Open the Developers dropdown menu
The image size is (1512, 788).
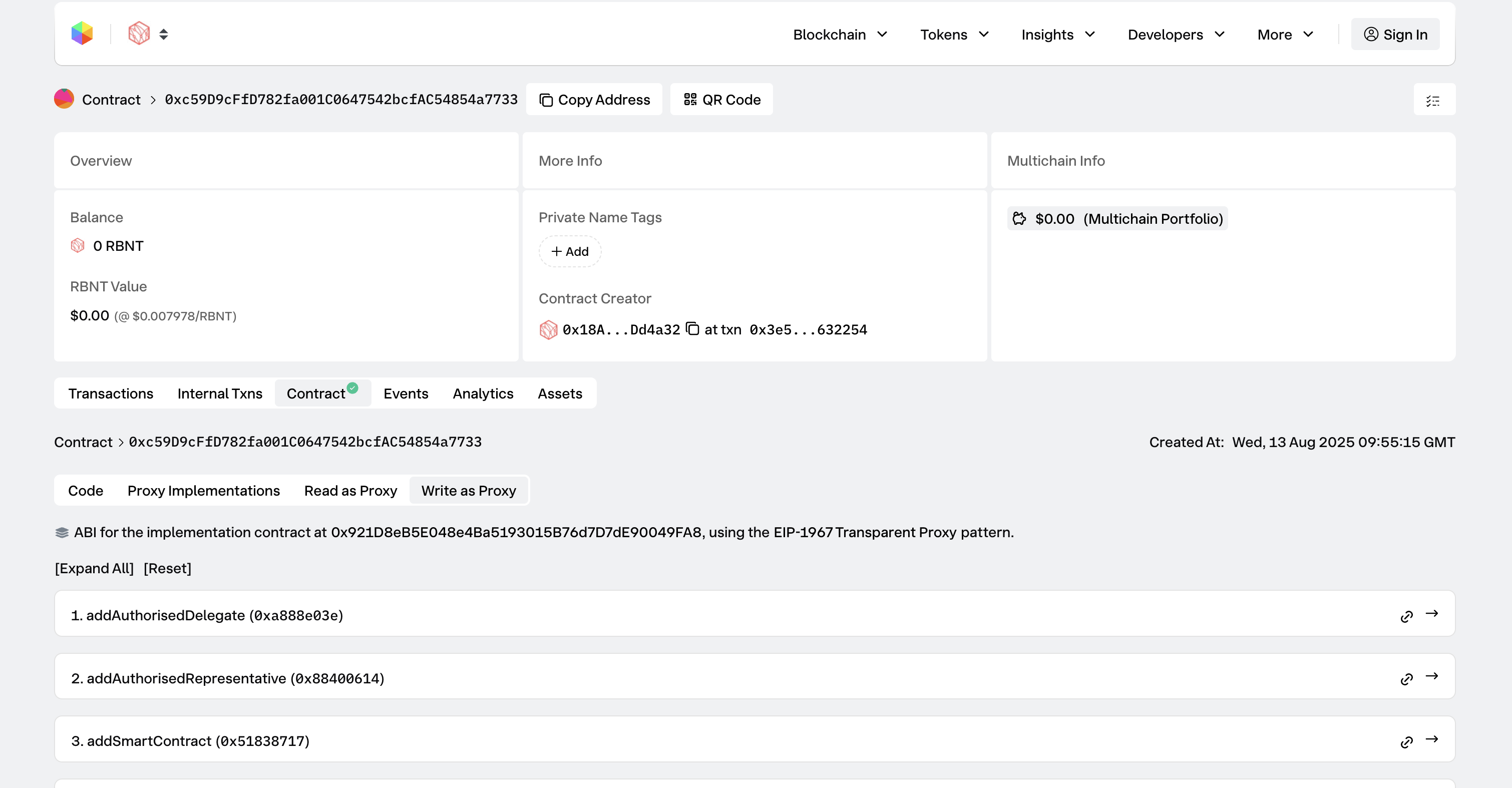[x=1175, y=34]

==

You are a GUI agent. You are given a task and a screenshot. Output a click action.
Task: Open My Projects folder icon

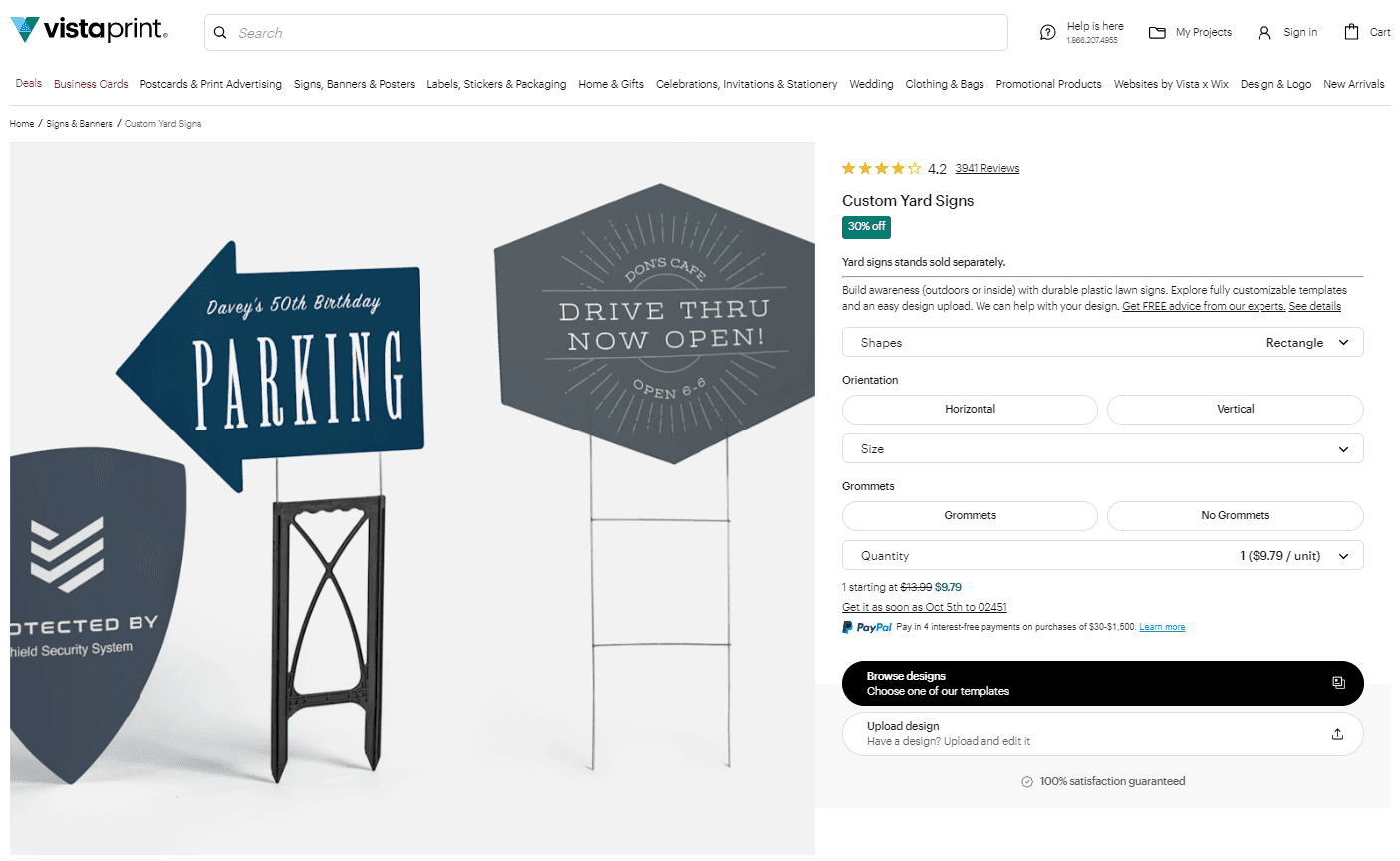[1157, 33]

--

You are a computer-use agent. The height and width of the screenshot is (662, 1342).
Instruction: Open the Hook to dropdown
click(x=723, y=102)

• [Stated exercise]
Can you copy out everything in the data from the line containing "Open the Developers dropdown menu" down to the line containing "[x=1175, y=34]", leaving any pictures out?

• [Reply]
Open the Developers dropdown menu
The image size is (1512, 788).
[x=1175, y=34]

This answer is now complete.